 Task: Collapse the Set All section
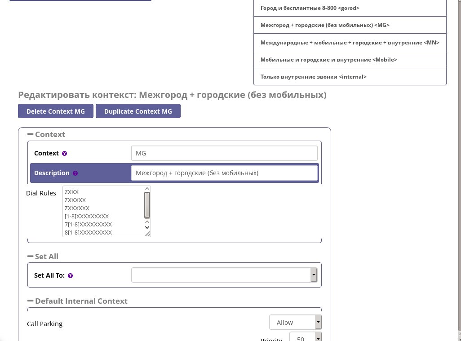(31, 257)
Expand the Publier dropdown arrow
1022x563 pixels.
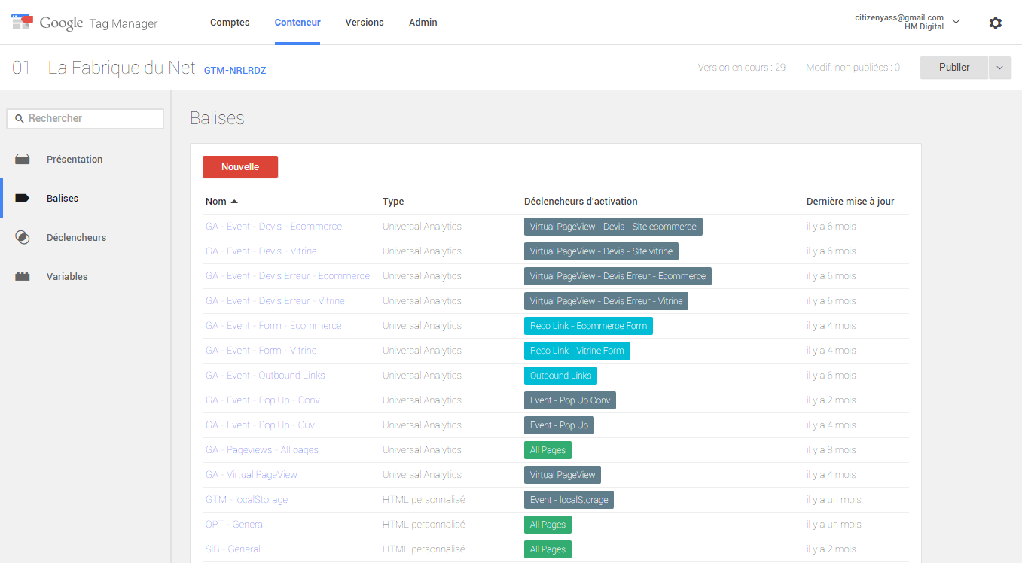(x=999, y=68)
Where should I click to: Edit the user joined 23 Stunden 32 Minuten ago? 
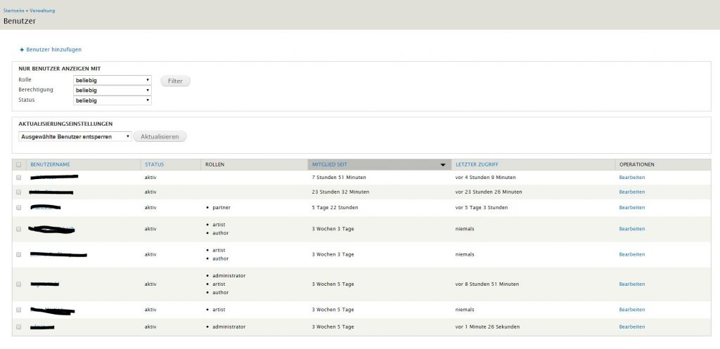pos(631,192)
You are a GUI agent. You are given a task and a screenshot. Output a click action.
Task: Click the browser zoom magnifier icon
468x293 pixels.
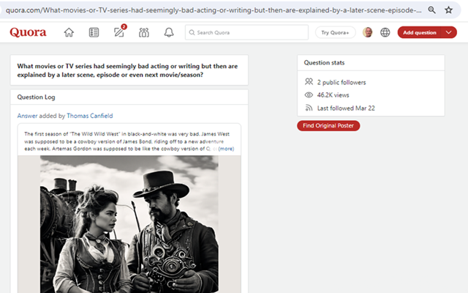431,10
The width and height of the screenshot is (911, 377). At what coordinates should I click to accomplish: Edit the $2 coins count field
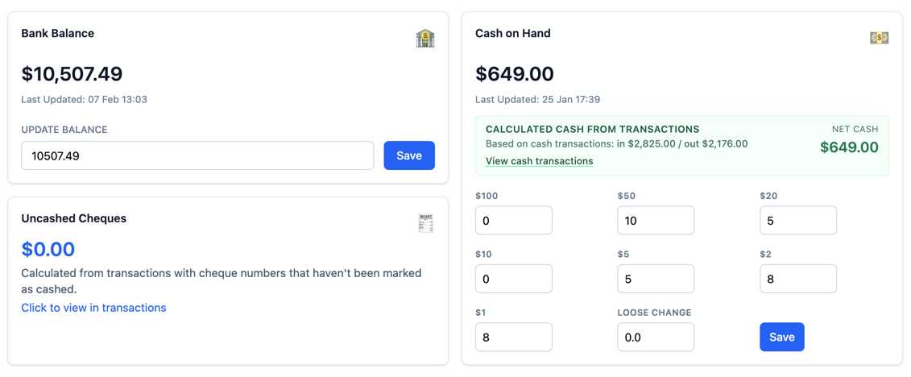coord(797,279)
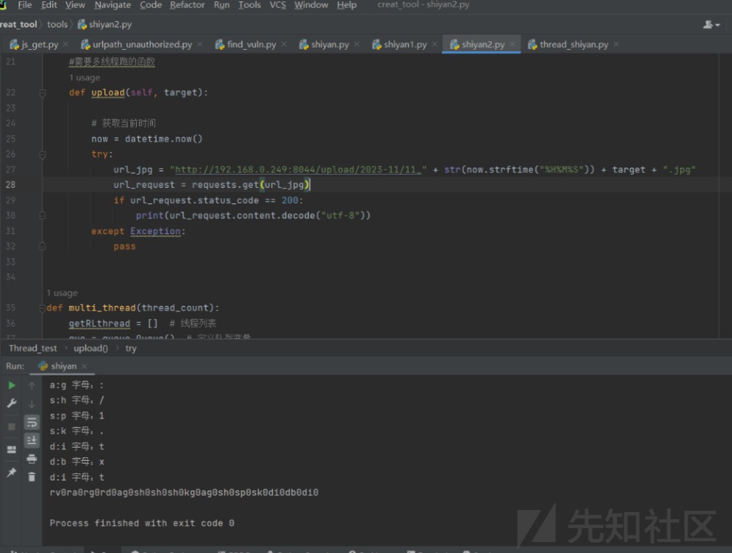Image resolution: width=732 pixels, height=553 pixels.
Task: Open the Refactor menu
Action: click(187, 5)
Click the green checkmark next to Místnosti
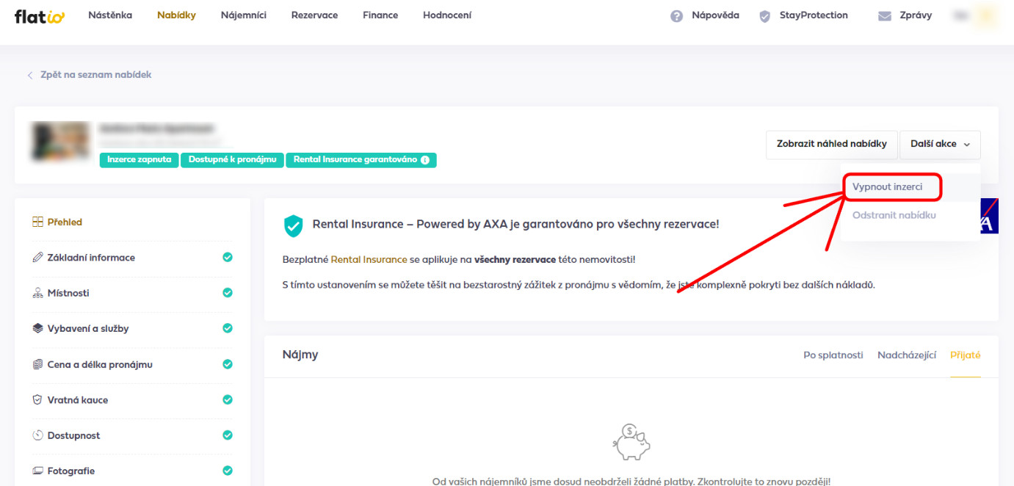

_Task details_
Return a verbatim transcription of the data, omitting all images.

_Finished task_
 Task: Collapse the Set All section
(31, 257)
Expand the Publier dropdown arrow
1022x563 pixels.
(x=999, y=68)
Where should I click to: Edit the user joined 23 Stunden 32 Minuten ago? 
pos(631,192)
You are a GUI agent. You are given a task and a screenshot. Output a click action.
Task: Click the browser zoom magnifier icon
468x293 pixels.
431,10
The width and height of the screenshot is (911, 377). At what coordinates should I click to accomplish: Edit the $2 coins count field
coord(797,279)
Image resolution: width=732 pixels, height=553 pixels.
Task: Open the Refactor menu
Action: click(187, 5)
Click the green checkmark next to Místnosti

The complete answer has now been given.